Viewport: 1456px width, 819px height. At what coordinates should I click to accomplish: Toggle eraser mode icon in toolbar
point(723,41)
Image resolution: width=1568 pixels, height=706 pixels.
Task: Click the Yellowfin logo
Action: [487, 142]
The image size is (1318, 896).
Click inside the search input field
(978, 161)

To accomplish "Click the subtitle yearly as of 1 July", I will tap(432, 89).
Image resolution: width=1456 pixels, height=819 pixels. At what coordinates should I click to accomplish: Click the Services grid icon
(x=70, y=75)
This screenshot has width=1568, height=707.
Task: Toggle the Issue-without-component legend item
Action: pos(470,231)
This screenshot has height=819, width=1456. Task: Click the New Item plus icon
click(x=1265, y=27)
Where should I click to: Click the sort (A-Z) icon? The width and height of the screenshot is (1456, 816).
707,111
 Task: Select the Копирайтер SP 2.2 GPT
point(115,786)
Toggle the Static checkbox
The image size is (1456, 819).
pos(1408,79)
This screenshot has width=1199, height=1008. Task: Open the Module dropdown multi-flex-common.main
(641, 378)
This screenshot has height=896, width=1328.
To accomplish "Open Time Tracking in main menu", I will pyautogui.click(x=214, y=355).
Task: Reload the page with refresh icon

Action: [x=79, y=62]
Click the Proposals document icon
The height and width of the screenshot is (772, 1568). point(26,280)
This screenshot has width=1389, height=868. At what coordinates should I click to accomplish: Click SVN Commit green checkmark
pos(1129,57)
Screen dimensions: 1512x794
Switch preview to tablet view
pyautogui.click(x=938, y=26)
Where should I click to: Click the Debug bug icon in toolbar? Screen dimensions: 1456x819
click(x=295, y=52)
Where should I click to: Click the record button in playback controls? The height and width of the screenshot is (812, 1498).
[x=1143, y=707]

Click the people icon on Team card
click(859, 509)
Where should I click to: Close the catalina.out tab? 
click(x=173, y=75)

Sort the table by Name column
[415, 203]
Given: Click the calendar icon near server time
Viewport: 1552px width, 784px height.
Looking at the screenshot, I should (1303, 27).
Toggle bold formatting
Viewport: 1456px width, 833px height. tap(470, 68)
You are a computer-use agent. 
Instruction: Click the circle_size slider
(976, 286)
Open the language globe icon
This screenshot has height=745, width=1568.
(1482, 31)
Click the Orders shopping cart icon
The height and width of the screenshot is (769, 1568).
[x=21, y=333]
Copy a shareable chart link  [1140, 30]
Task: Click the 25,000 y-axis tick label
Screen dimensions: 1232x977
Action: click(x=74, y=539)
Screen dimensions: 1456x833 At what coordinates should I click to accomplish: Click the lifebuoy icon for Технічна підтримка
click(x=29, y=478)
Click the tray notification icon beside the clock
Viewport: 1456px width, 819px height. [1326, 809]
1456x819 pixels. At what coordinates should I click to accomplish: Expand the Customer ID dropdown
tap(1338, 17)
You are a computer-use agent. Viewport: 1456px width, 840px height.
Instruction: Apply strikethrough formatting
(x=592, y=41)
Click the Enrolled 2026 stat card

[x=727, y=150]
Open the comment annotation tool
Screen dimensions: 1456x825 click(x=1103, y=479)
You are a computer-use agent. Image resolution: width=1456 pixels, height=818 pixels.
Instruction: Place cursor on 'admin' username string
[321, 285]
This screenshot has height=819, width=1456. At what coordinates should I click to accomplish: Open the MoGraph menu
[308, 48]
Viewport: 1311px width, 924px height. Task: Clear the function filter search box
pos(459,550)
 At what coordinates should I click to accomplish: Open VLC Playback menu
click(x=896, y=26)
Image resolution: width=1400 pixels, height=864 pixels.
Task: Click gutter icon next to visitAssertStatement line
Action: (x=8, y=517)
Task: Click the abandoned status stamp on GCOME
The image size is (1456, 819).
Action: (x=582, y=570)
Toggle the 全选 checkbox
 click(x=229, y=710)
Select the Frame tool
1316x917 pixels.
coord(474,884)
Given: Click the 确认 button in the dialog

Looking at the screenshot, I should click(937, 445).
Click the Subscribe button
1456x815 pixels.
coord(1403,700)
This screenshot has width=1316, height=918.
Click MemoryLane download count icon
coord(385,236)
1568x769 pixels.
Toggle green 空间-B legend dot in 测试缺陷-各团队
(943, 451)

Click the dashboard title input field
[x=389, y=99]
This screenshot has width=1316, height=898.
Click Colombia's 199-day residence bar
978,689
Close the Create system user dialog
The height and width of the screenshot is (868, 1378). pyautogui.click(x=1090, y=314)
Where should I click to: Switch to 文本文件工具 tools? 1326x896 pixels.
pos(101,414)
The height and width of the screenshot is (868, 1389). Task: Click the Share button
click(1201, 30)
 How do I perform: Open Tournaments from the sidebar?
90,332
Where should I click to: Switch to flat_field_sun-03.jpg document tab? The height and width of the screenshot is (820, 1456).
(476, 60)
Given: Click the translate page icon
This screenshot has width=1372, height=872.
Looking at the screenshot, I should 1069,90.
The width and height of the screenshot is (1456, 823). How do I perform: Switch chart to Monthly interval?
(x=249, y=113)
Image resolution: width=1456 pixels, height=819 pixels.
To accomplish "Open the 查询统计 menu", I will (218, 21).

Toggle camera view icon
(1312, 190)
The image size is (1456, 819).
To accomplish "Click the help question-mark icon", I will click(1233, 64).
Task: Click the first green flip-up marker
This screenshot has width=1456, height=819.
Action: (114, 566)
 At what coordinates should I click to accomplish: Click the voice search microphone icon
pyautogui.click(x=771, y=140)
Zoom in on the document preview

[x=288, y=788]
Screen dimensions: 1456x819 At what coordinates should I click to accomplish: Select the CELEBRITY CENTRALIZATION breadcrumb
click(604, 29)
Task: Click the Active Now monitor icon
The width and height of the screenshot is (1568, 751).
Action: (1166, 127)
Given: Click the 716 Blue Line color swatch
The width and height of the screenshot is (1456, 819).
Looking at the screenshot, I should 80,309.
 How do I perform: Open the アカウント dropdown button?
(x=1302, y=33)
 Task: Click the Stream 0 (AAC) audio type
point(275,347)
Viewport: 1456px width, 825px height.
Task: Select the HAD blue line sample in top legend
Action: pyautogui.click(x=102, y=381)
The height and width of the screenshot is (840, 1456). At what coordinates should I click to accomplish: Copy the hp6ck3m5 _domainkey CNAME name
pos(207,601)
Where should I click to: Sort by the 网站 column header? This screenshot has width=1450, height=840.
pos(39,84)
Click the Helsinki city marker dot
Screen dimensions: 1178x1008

======

### Task to complete
The response should be an exact copy of every line above.

### Exercise result
Viewport: 1456px width, 819px height. At what coordinates should I click to accomplish: Toggle eraser mode icon in toolbar
point(723,41)
Image resolution: width=1568 pixels, height=706 pixels.
Task: Click the Yellowfin logo
Action: [487, 142]
The image size is (1318, 896).
Click inside the search input field
(978, 161)

To accomplish "Click the subtitle yearly as of 1 July", I will tap(432, 89).
Image resolution: width=1456 pixels, height=819 pixels. At what coordinates should I click to accomplish: Click the Services grid icon
(x=70, y=75)
This screenshot has width=1568, height=707.
Task: Toggle the Issue-without-component legend item
Action: pos(470,231)
This screenshot has height=819, width=1456. Task: Click the New Item plus icon
click(x=1265, y=27)
Where should I click to: Click the sort (A-Z) icon? The width and height of the screenshot is (1456, 816).
707,111
 Task: Select the Копирайтер SP 2.2 GPT
point(115,786)
Toggle the Static checkbox
The image size is (1456, 819).
pos(1408,79)
This screenshot has width=1199, height=1008. Task: Open the Module dropdown multi-flex-common.main
(641, 378)
This screenshot has height=896, width=1328.
To accomplish "Open Time Tracking in main menu", I will pyautogui.click(x=214, y=355).
Task: Reload the page with refresh icon

Action: [x=79, y=62]
Click the Proposals document icon
The height and width of the screenshot is (772, 1568). point(26,280)
This screenshot has width=1389, height=868. At what coordinates should I click to accomplish: Click SVN Commit green checkmark
pos(1129,57)
Screen dimensions: 1512x794
Switch preview to tablet view
pyautogui.click(x=938, y=26)
Where should I click to: Click the Debug bug icon in toolbar? Screen dimensions: 1456x819
click(x=295, y=52)
Where should I click to: Click the record button in playback controls? The height and width of the screenshot is (812, 1498).
[x=1143, y=707]

Click the people icon on Team card
click(859, 509)
Where should I click to: Close the catalina.out tab? 
click(x=173, y=75)

Sort the table by Name column
[415, 203]
Given: Click the calendar icon near server time
Viewport: 1552px width, 784px height.
Looking at the screenshot, I should (1303, 27).
Toggle bold formatting
Viewport: 1456px width, 833px height. tap(470, 68)
You are a computer-use agent. 
Instruction: Click the circle_size slider
(976, 286)
Open the language globe icon
This screenshot has height=745, width=1568.
(1482, 31)
Click the Orders shopping cart icon
The height and width of the screenshot is (769, 1568).
[x=21, y=333]
Copy a shareable chart link  [1140, 30]
Task: Click the 25,000 y-axis tick label
Screen dimensions: 1232x977
Action: click(x=74, y=539)
Screen dimensions: 1456x833 At what coordinates should I click to accomplish: Click the lifebuoy icon for Технічна підтримка
click(x=29, y=478)
Click the tray notification icon beside the clock
Viewport: 1456px width, 819px height. [1326, 809]
1456x819 pixels. At what coordinates should I click to accomplish: Expand the Customer ID dropdown
tap(1338, 17)
You are a computer-use agent. Viewport: 1456px width, 840px height.
Instruction: Apply strikethrough formatting
(x=592, y=41)
Click the Enrolled 2026 stat card

[x=727, y=150]
Open the comment annotation tool
Screen dimensions: 1456x825 click(x=1103, y=479)
You are a computer-use agent. Image resolution: width=1456 pixels, height=818 pixels.
Instruction: Place cursor on 'admin' username string
[321, 285]
This screenshot has height=819, width=1456. At what coordinates should I click to accomplish: Open the MoGraph menu
[308, 48]
Viewport: 1311px width, 924px height. Task: Clear the function filter search box
pos(459,550)
 At what coordinates should I click to accomplish: Open VLC Playback menu
click(x=896, y=26)
Image resolution: width=1400 pixels, height=864 pixels.
Task: Click gutter icon next to visitAssertStatement line
Action: (x=8, y=517)
Task: Click the abandoned status stamp on GCOME
The image size is (1456, 819).
Action: (x=582, y=570)
Toggle the 全选 checkbox
 click(x=229, y=710)
Select the Frame tool
1316x917 pixels.
coord(474,884)
Given: Click the 确认 button in the dialog

Looking at the screenshot, I should click(937, 445).
Click the Subscribe button
1456x815 pixels.
coord(1403,700)
This screenshot has width=1316, height=918.
Click MemoryLane download count icon
coord(385,236)
1568x769 pixels.
Toggle green 空间-B legend dot in 测试缺陷-各团队
(943, 451)

Click the dashboard title input field
[x=389, y=99]
This screenshot has width=1316, height=898.
Click Colombia's 199-day residence bar
978,689
Close the Create system user dialog
The height and width of the screenshot is (868, 1378). pyautogui.click(x=1090, y=314)
Where should I click to: Switch to 文本文件工具 tools? 1326x896 pixels.
pos(101,414)
The height and width of the screenshot is (868, 1389). Task: Click the Share button
click(1201, 30)
 How do I perform: Open Tournaments from the sidebar?
90,332
Where should I click to: Switch to flat_field_sun-03.jpg document tab? The height and width of the screenshot is (820, 1456).
(476, 60)
Given: Click the translate page icon
This screenshot has width=1372, height=872.
Looking at the screenshot, I should 1069,90.
The width and height of the screenshot is (1456, 823). How do I perform: Switch chart to Monthly interval?
(x=249, y=113)
Image resolution: width=1456 pixels, height=819 pixels.
To accomplish "Open the 查询统计 menu", I will (218, 21).

Toggle camera view icon
(1312, 190)
The image size is (1456, 819).
To accomplish "Click the help question-mark icon", I will click(1233, 64).
Task: Click the first green flip-up marker
This screenshot has width=1456, height=819.
Action: (114, 566)
 At what coordinates should I click to accomplish: Click the voice search microphone icon
pyautogui.click(x=771, y=140)
Zoom in on the document preview

[x=288, y=788]
Screen dimensions: 1456x819 At what coordinates should I click to accomplish: Select the CELEBRITY CENTRALIZATION breadcrumb
click(604, 29)
Task: Click the Active Now monitor icon
The width and height of the screenshot is (1568, 751).
Action: (1166, 127)
Given: Click the 716 Blue Line color swatch
The width and height of the screenshot is (1456, 819).
Looking at the screenshot, I should 80,309.
 How do I perform: Open the アカウント dropdown button?
(x=1302, y=33)
 Task: Click the Stream 0 (AAC) audio type
point(275,347)
Viewport: 1456px width, 825px height.
Task: Select the HAD blue line sample in top legend
Action: pyautogui.click(x=102, y=381)
The height and width of the screenshot is (840, 1456). At what coordinates should I click to accomplish: Copy the hp6ck3m5 _domainkey CNAME name
pos(207,601)
Where should I click to: Sort by the 网站 column header? This screenshot has width=1450, height=840.
pos(39,84)
Click the Helsinki city marker dot
Screen dimensions: 1178x1008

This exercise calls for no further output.